Assignment ▸ Copy every line of the entries that includes the word "chevron".

Task inputs ▸
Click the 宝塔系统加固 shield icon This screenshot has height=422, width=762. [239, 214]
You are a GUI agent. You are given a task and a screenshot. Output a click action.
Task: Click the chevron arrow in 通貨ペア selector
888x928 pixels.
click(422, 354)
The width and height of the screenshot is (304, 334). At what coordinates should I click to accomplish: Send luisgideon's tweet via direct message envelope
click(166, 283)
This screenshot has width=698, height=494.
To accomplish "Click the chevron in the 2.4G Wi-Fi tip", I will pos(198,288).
--
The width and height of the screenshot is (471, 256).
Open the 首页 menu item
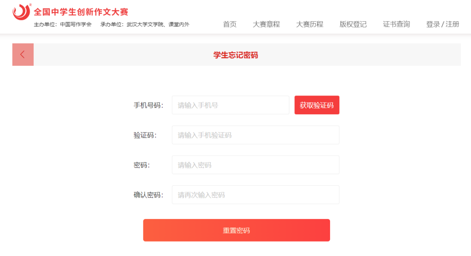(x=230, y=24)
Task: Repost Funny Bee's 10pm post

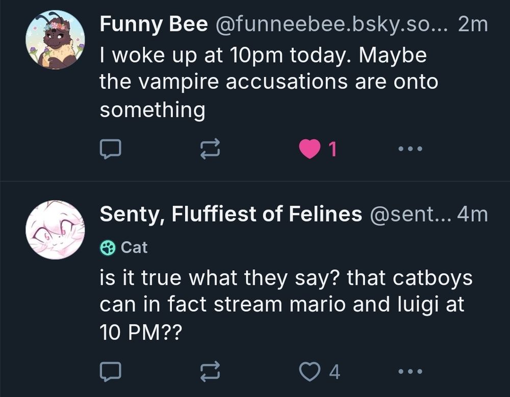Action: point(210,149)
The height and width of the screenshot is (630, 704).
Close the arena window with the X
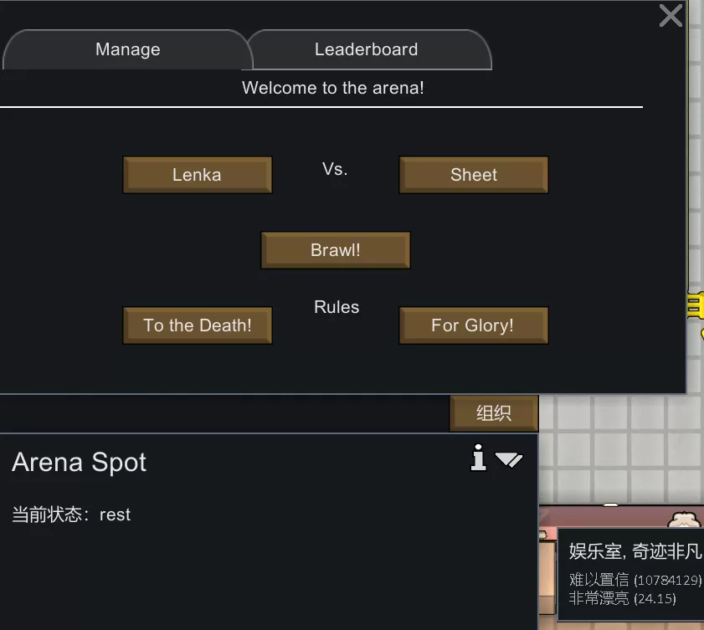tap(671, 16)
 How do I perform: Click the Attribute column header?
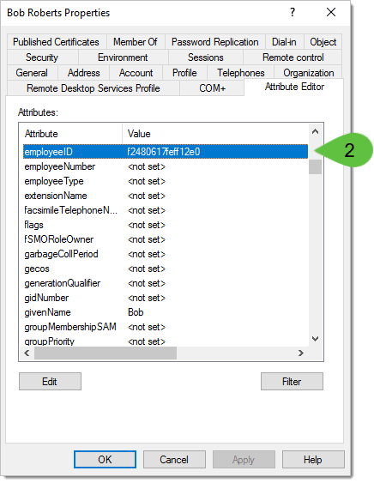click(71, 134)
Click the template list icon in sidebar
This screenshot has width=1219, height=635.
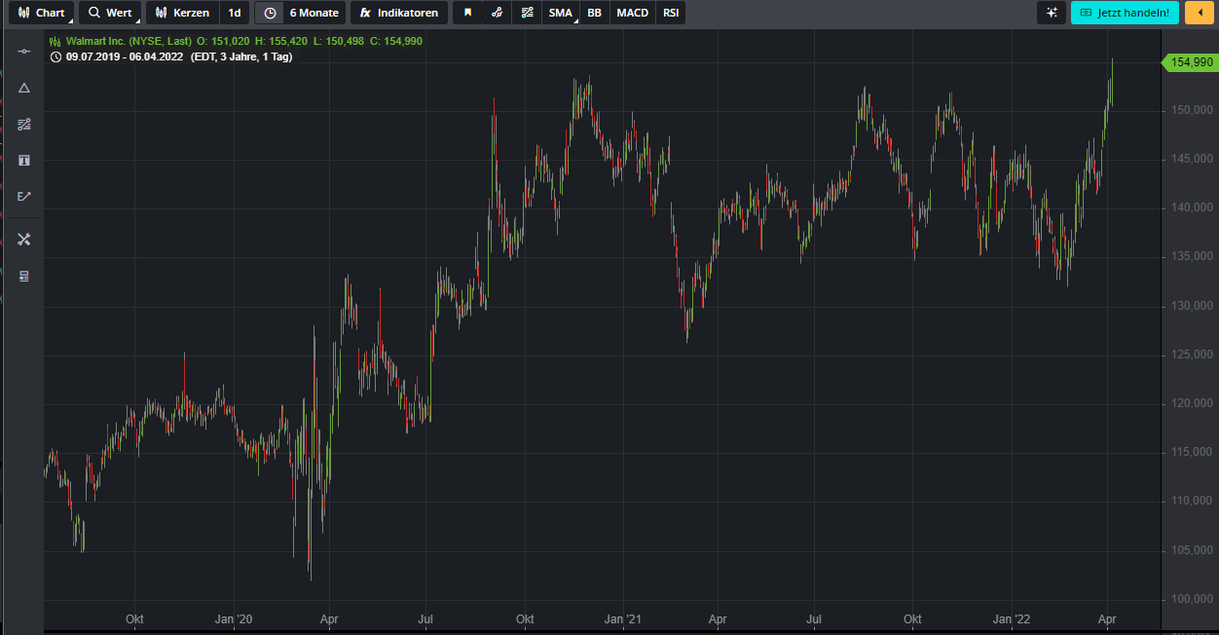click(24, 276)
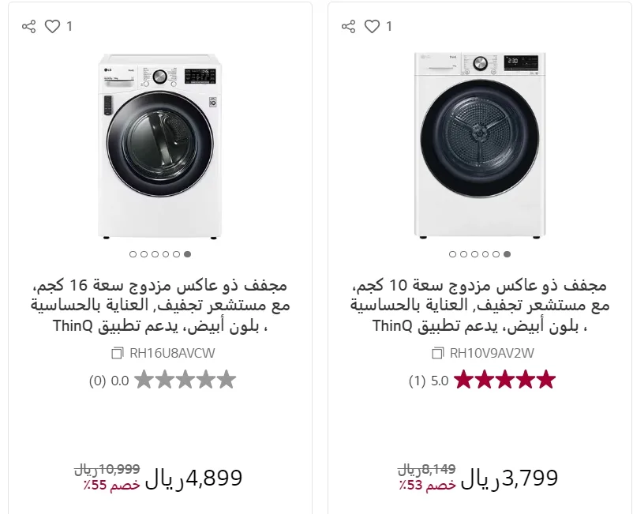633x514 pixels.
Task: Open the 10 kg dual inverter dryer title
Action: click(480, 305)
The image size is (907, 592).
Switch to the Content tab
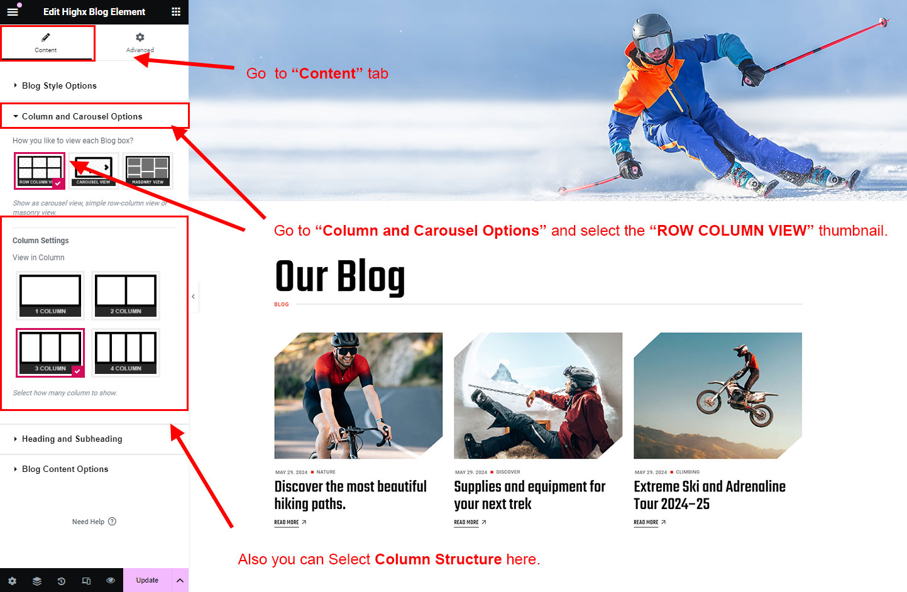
...
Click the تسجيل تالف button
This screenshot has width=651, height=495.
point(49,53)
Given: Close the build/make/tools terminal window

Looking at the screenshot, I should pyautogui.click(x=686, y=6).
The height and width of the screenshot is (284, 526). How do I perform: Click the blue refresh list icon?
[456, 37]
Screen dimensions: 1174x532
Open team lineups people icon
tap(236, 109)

Solution for this task ▸
Task: Click the chevron arrow in 通貨ペア selector
To accomplish "Click the chevron in the 2.4G Wi-Fi tip", I will pos(198,288).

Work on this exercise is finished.